Today is Shabbat Devarim. It marks the beginning of the book of Moses’ final and more distilled teachings to go with us into the future when Moses cannot.  It is the Shabbat before Tisha b’Av, a day of almost resigned and patient waiting for the worst after almost three weeks of semi mourning.  Words seem to be useless now. They cannot change the future.  We arealmost weighed down by the number of them being prayed and read, exclaimed or muttered.

Words are everywhere – we cannot get away from them. And they begin to lose their power to reach us, so many words surround us.

And so Isaiah brings us something else along to help us with all these words – he brings a vision, a different sense of how to interpret and understand the world.

The vision of Isaiah son of Amotz….  Isaiah’s vision projects onto the harsh reality around him and establishes a different kind of perspective. Isaiah reminds us that at the Creation God spoke, and God saw.  Sometimes, when the words aren’t enough any more, it is important to draw back and to see. To notice, to observe and perceive, to witness.

We Jews are a people of words, and we can use words in so many clever ways. We are sometimes able to block out our reality for a time with a judicious use of language.  We are sometimes able to confuse ourselves or others about the truth of our lives.  We can construct so many different worlds, from the minutiae of our legal system to the legends chronicled in our midrashim.  By declaring time sacred, we can make it so for the period of Shabbat.  By asserting our scriptural narrative we can make order in the universe.  But sometimes we need not to declare or proclaim, but to look, and to really see.  We may have a prayer called “Shema” – Listen!  which we expect others as well as ourselves to hear as we recite it, but we also have a torah reading “Re’eh” – see!

Moses, our greatest prophet, said of himself that he was not so good with words.  He had instead the experience, the encounter, the vision, to take him and our people through the wilderness and to the edge of the promised land.
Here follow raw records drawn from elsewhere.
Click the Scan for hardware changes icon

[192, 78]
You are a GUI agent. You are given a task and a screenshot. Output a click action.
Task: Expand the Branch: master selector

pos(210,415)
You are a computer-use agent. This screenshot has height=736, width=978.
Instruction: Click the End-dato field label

Our prophets were also men – and women – of vision, something we occasionally choose to forget.

But this Shabbat we are reminded – Chazon as well as Devarim – Vision as well as words, to look as well as to speak and listen.

As we enter Tisha b’Av we will need both of these senses fully honed.  And in the run up to Rosh Hashanah and Yom Kippur which these liturgical events signal to us, we are reminded- use words to understand the world and explain it to ourselves and to God, use words to pray, to ask, to meet each other – but never forget the other sense – stand back and really take a long hard look at our world and our place in it.  Watch ourselves and perceive our own contribution to where we now are.  Forget our clever use of words just for once, and instead, use our sight our foresight, our imagination, our revelation – get in touch once more with our own vision.